- [TASK TO CARRY OUT]
Reproduce the following material line for line, changing nothing.

- [INFORMATION GIVEN]
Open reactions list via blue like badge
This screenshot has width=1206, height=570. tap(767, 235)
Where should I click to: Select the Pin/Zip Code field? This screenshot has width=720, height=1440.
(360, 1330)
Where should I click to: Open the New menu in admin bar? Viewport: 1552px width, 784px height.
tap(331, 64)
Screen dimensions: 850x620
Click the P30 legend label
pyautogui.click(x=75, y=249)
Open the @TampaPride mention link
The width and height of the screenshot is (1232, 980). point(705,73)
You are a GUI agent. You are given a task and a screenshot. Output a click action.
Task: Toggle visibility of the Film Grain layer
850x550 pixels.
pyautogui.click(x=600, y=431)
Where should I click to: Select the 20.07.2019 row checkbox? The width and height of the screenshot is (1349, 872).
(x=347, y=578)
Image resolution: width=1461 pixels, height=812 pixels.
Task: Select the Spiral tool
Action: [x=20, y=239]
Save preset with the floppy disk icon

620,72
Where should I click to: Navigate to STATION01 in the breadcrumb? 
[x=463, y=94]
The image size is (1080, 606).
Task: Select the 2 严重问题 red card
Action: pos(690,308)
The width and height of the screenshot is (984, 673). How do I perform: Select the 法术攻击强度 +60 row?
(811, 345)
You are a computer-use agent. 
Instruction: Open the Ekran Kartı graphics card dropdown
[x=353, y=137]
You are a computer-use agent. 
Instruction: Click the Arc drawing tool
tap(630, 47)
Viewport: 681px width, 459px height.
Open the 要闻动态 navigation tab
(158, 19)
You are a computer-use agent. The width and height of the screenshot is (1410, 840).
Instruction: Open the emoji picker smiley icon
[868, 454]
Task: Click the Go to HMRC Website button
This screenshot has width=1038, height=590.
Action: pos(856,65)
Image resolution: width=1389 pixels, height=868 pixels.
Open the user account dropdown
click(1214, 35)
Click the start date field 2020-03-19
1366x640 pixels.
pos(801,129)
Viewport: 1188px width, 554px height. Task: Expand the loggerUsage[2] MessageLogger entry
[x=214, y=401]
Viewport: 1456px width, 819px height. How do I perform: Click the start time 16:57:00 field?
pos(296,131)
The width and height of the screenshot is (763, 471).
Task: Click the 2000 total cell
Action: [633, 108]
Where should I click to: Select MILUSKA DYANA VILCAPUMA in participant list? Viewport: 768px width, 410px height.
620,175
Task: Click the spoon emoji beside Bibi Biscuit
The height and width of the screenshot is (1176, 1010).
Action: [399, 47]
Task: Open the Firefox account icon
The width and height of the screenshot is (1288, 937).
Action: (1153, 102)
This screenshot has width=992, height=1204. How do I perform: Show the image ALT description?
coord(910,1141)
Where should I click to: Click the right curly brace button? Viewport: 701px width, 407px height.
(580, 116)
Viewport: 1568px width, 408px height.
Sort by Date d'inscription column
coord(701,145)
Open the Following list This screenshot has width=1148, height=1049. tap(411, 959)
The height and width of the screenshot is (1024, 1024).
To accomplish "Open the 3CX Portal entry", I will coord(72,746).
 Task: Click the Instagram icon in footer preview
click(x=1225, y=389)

- [ANSWER IN FULL]
Open reactions list via blue like badge
This screenshot has width=1206, height=570. tap(767, 235)
Where should I click to: Select the Pin/Zip Code field? This screenshot has width=720, height=1440.
(360, 1330)
Where should I click to: Open the New menu in admin bar? Viewport: 1552px width, 784px height.
tap(331, 64)
Screen dimensions: 850x620
Click the P30 legend label
pyautogui.click(x=75, y=249)
Open the @TampaPride mention link
The width and height of the screenshot is (1232, 980). point(705,73)
You are a GUI agent. You are given a task and a screenshot. Output a click action.
Task: Toggle visibility of the Film Grain layer
850x550 pixels.
pyautogui.click(x=600, y=431)
Where should I click to: Select the 20.07.2019 row checkbox? The width and height of the screenshot is (1349, 872).
(x=347, y=578)
Image resolution: width=1461 pixels, height=812 pixels.
Task: Select the Spiral tool
Action: [x=20, y=239]
Save preset with the floppy disk icon

620,72
Where should I click to: Navigate to STATION01 in the breadcrumb? 
[x=463, y=94]
The image size is (1080, 606).
Task: Select the 2 严重问题 red card
Action: pos(690,308)
The width and height of the screenshot is (984, 673). How do I perform: Select the 法术攻击强度 +60 row?
(811, 345)
You are a computer-use agent. 
Instruction: Open the Ekran Kartı graphics card dropdown
[x=353, y=137]
You are a computer-use agent. 
Instruction: Click the Arc drawing tool
tap(630, 47)
Viewport: 681px width, 459px height.
Open the 要闻动态 navigation tab
(158, 19)
You are a computer-use agent. The width and height of the screenshot is (1410, 840).
Instruction: Open the emoji picker smiley icon
[868, 454]
Task: Click the Go to HMRC Website button
This screenshot has width=1038, height=590.
Action: pos(856,65)
Image resolution: width=1389 pixels, height=868 pixels.
Open the user account dropdown
click(1214, 35)
Click the start date field 2020-03-19
1366x640 pixels.
pos(801,129)
Viewport: 1188px width, 554px height. Task: Expand the loggerUsage[2] MessageLogger entry
[x=214, y=401]
Viewport: 1456px width, 819px height. How do I perform: Click the start time 16:57:00 field?
pos(296,131)
The width and height of the screenshot is (763, 471).
Task: Click the 2000 total cell
Action: [633, 108]
Where should I click to: Select MILUSKA DYANA VILCAPUMA in participant list? Viewport: 768px width, 410px height.
620,175
Task: Click the spoon emoji beside Bibi Biscuit
The height and width of the screenshot is (1176, 1010).
Action: [399, 47]
Task: Open the Firefox account icon
The width and height of the screenshot is (1288, 937).
Action: (1153, 102)
This screenshot has width=992, height=1204. How do I perform: Show the image ALT description?
coord(910,1141)
Where should I click to: Click the right curly brace button? Viewport: 701px width, 407px height.
(580, 116)
Viewport: 1568px width, 408px height.
Sort by Date d'inscription column
coord(701,145)
Open the Following list This screenshot has width=1148, height=1049. tap(411, 959)
The height and width of the screenshot is (1024, 1024).
To accomplish "Open the 3CX Portal entry", I will coord(72,746).
 Task: Click the Instagram icon in footer preview
click(x=1225, y=389)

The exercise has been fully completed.